Analyzing experimental data and model parameters: implications for predictions of SOA using chemical transport models K. C. Barsanti1, A. G. Carlton2, and S. H. Chung3 1Department of Civil & Environmental Engineering, Portland State University, Portland, Oregon 2Department of Environmental Sciences, Rutgers University, New Brunswick, New Jersey 3Department of Civil & Environmental Engineering, Washington State University, Pullman, Washington
Abstract. Despite critical importance for air quality and climate predictions,
accurate representation of secondary organic aerosol (SOA) formation remains
elusive. An essential addition to the ongoing discussion of improving model
predictions is an acknowledgement of the linkages between experimental
conditions, parameter optimization and model output, as well as the linkage
between empirically-derived partitioning parameters and the physicochemical
properties of SOA they represent in models. In this work, a "best
available" set of SOA modeling parameters is selected by comparing
predicted SOA yields and mass concentrations with observed yields and mass
concentrations from a comprehensive list of published smog chamber studies.
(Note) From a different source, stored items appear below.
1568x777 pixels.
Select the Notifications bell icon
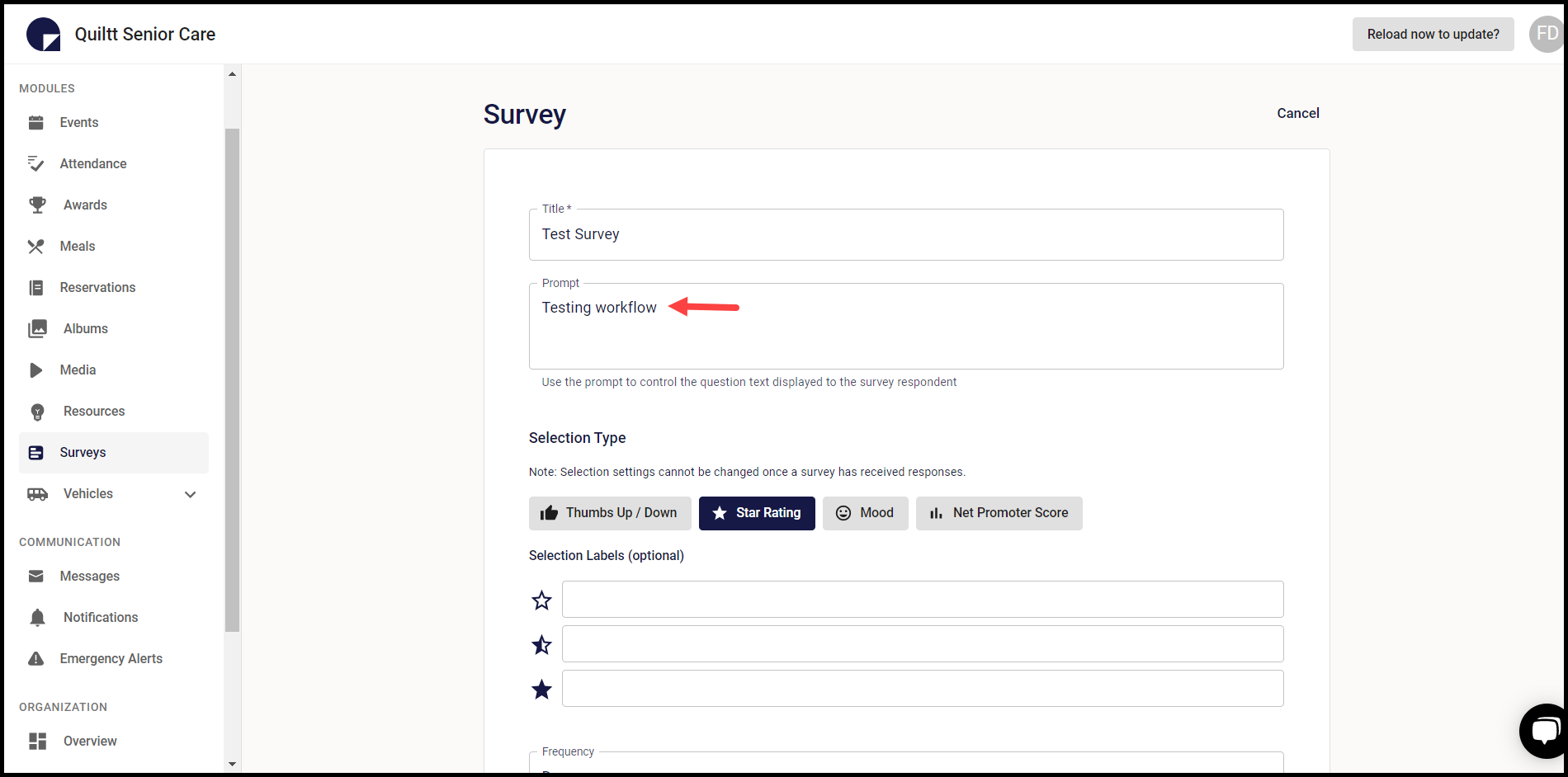pyautogui.click(x=37, y=617)
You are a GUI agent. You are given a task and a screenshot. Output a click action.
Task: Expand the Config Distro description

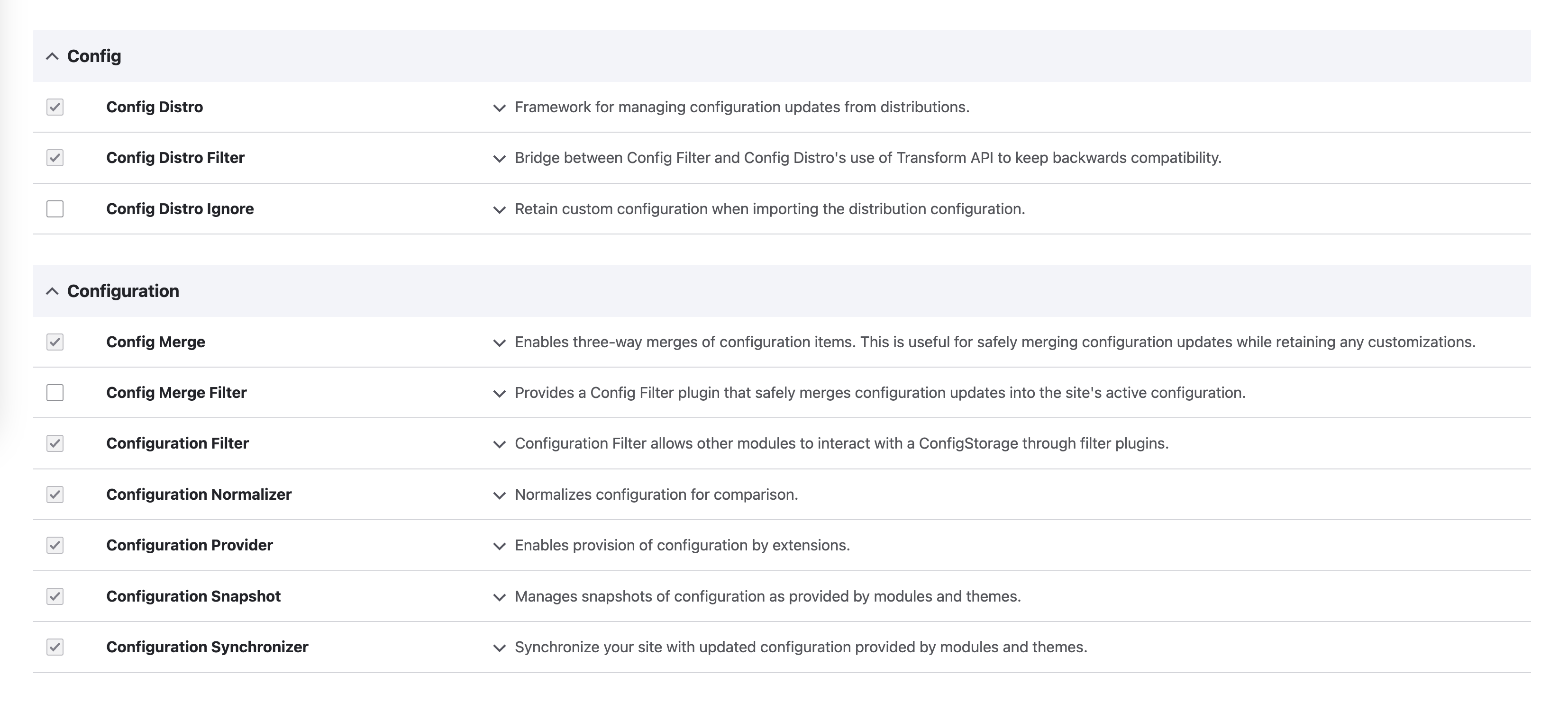coord(499,108)
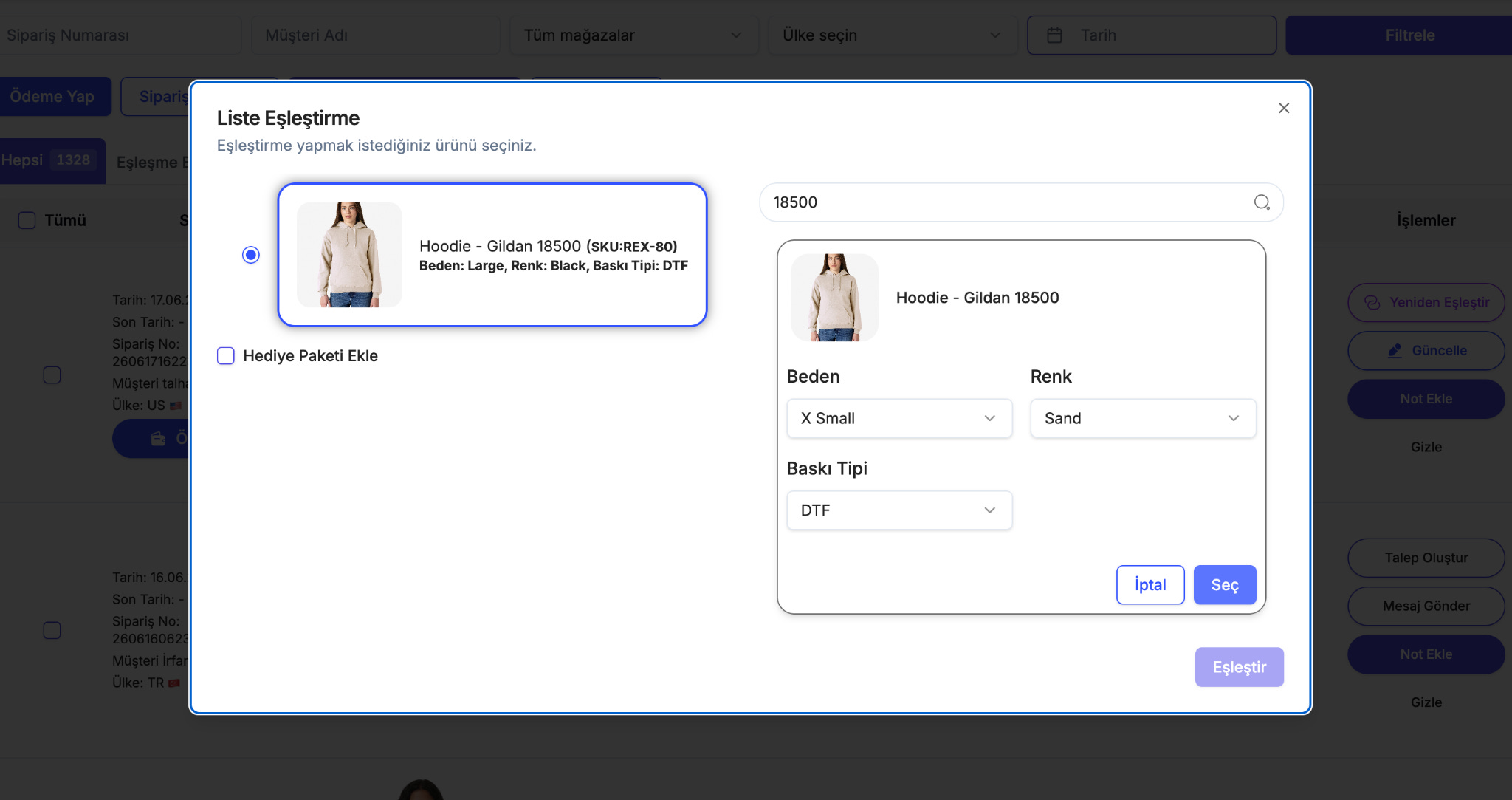1512x800 pixels.
Task: Select the Hoodie Gildan 18500 radio button
Action: (251, 255)
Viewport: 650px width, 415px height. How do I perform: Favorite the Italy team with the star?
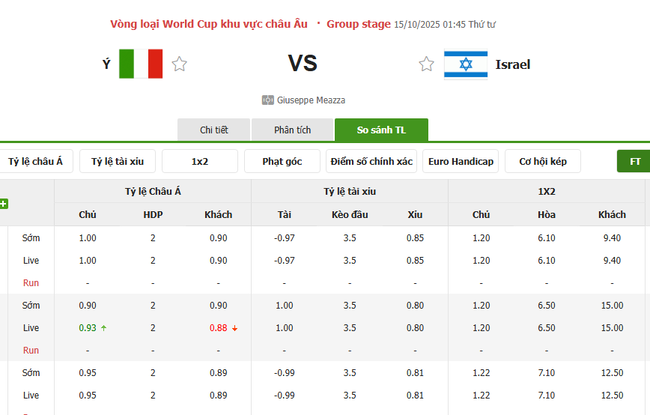(180, 65)
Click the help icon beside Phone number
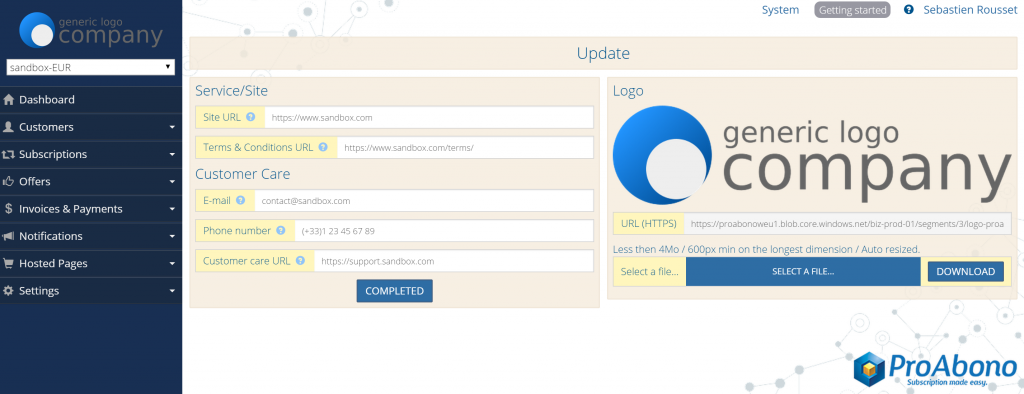1024x394 pixels. (x=281, y=231)
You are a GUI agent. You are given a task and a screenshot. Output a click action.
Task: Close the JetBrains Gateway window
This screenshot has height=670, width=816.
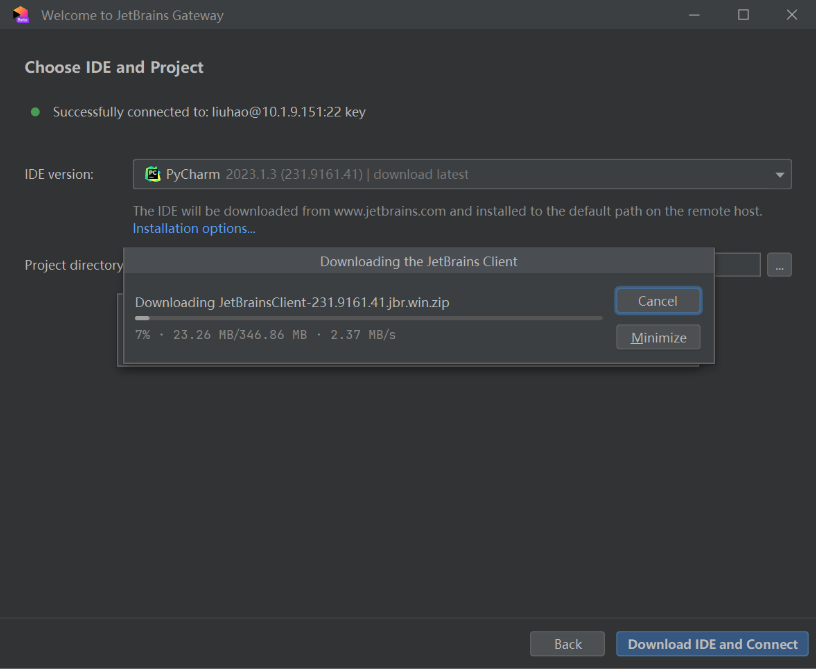[791, 15]
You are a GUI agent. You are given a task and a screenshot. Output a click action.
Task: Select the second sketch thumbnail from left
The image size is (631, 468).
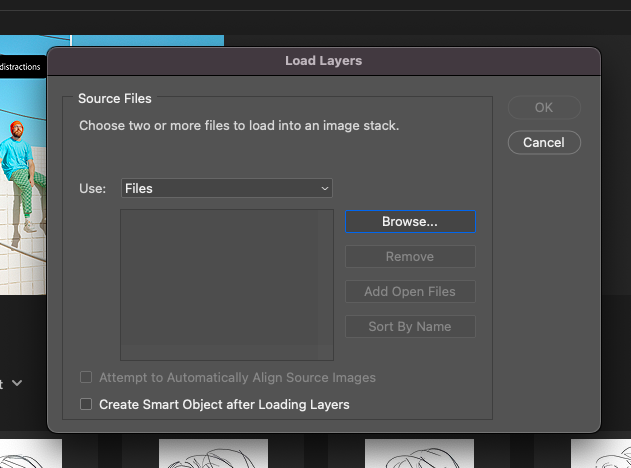(212, 454)

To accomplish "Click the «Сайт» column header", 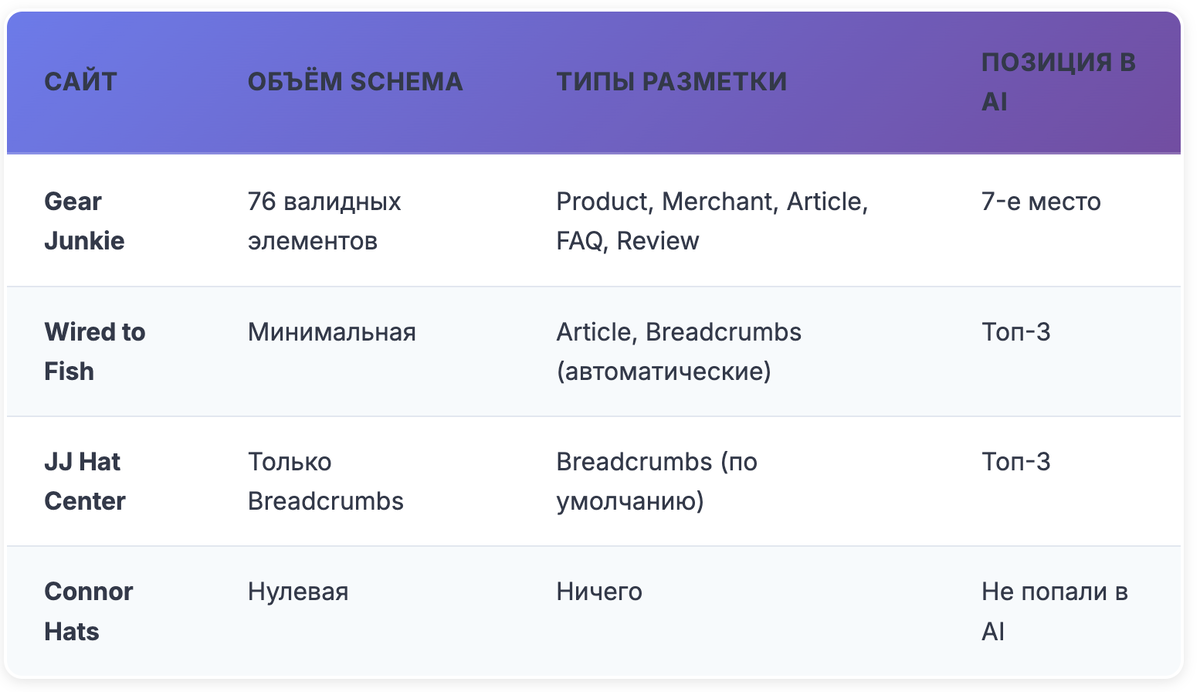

Evaluated SOA model parameters include existing parameters for two product
(2p) and volatility basis set (VBS) modeling frameworks, and new 2p-VBS
parameters; 2p-VBS parameters are developed to exploit advantages of the VBS
approach within the computationally-economical and widely-used 2p framework.
Fine particulate matter (PM2.5) and SOA mass concentrations are
simulated for the continental United States using CMAQv.4.7.1; results are
compared for a base case (with default CMAQ parameters) and two best
available parameter cases to illustrate the high- and low-NOx limits of
biogenic SOA formation from monoterpenes. Results are discussed in terms of
implications for current chemical transport model simulations and
recommendations are provided for future modeling and measurement efforts.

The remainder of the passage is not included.